Le retour aux sources du chic parisien
Le 22 janvier est traditionnellement une date charnière dans le calendrier de la mode, entre les défilés Haute Couture et le prêt-à-porter de printemps. Cette année, tous les regards se tournent vers la Maison Legrand 1894. Alors que l’industrie s’égare parfois dans l’extravagance numérique, Legrand revient à l’essentiel : la petite robe noire (PRN).
Une création technologique et artisanale
La création présentée ce matin n’est pas une simple robe. Elle utilise la fibre “Aura-Silk”, une soie capable de mémoriser la morphologie de celle qui la porte après seulement trois utilisations. La coupe, inspirée des archives de 1894, présente une taille haute et des manches gigot revisitées, offrant une silhouette à la fois autoritaire et d’une douceur infinie.

Pourquoi est-ce l’investissement de l’année ?
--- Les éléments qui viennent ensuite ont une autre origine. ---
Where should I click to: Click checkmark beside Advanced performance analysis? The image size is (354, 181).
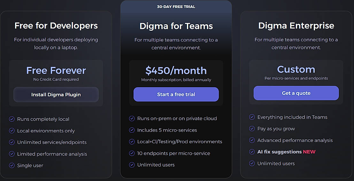click(x=252, y=140)
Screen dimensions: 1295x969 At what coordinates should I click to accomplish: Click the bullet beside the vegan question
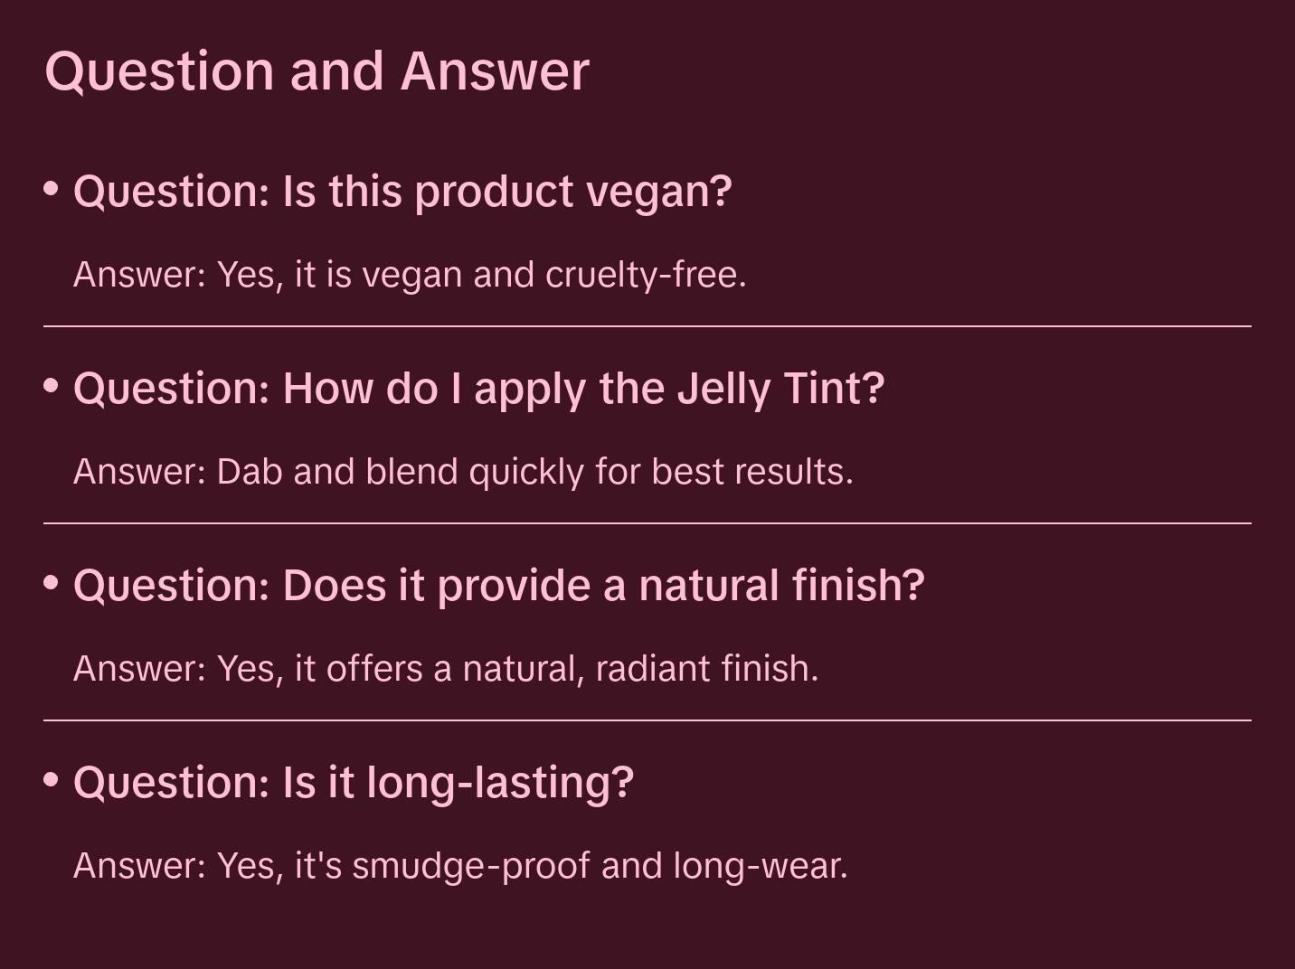pos(52,189)
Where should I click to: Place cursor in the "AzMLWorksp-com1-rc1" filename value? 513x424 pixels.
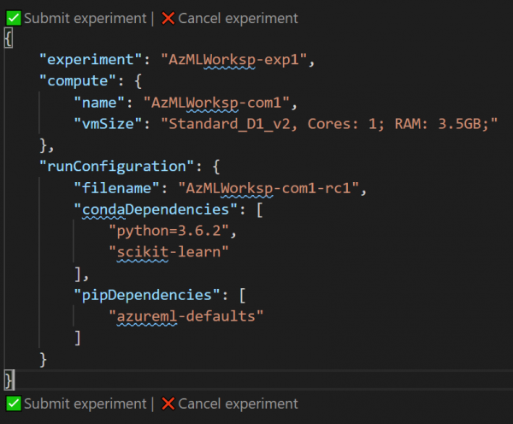[x=269, y=186]
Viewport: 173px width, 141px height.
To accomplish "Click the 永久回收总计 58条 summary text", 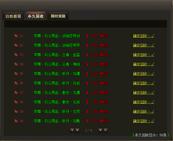I will coord(151,135).
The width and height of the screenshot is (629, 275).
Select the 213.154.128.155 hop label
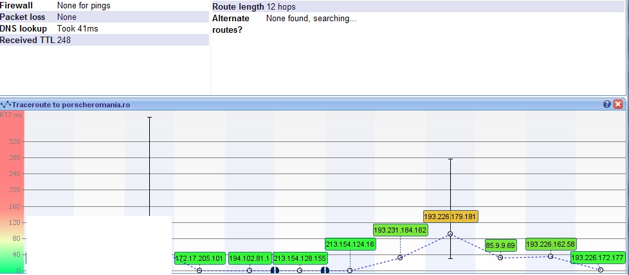(x=300, y=258)
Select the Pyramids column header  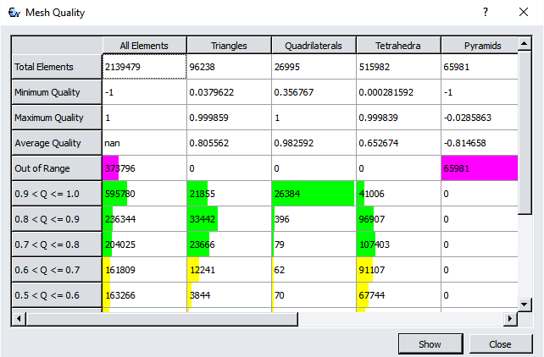coord(479,45)
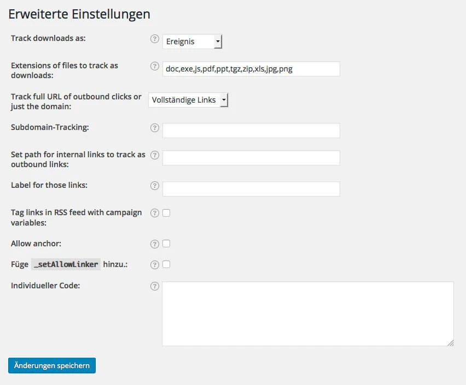Focus the Subdomain-Tracking input field

point(251,131)
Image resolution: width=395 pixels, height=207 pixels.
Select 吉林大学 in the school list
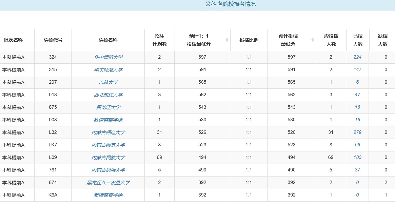pyautogui.click(x=108, y=82)
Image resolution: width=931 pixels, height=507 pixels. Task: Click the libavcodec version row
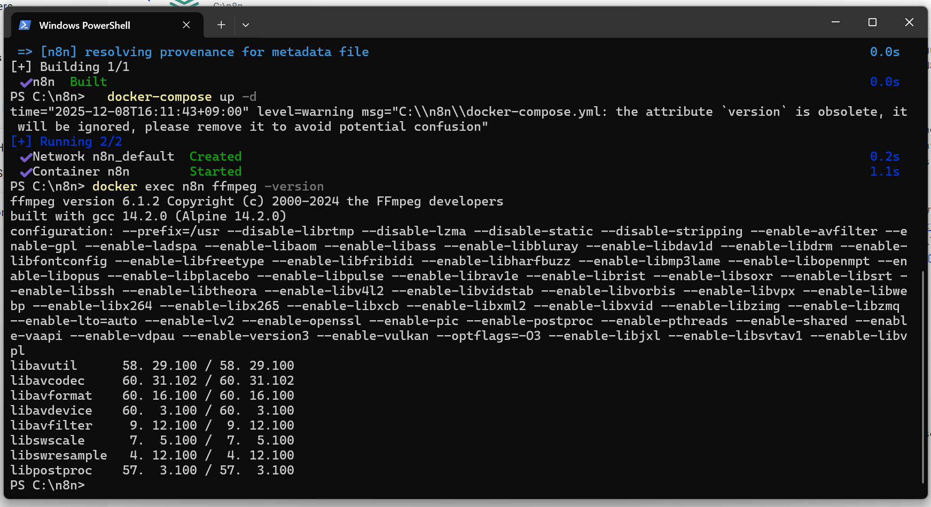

Dans une ère de “Quiet Luxury” (luxe discret), la robe Legrand s’impose comme l’uniforme de la femme de pouvoir. Elle ne crie pas sa marque, elle murmure sa qualité. Portée avec des escarpins pour un cocktail ou avec des bottines en cuir pour un vernissage, elle traverse les époques. La Maison Legrand propose d’ailleurs une puce NFC discrète dans l’ourlet permettant de tracer l’origine éthique de chaque fil de soie.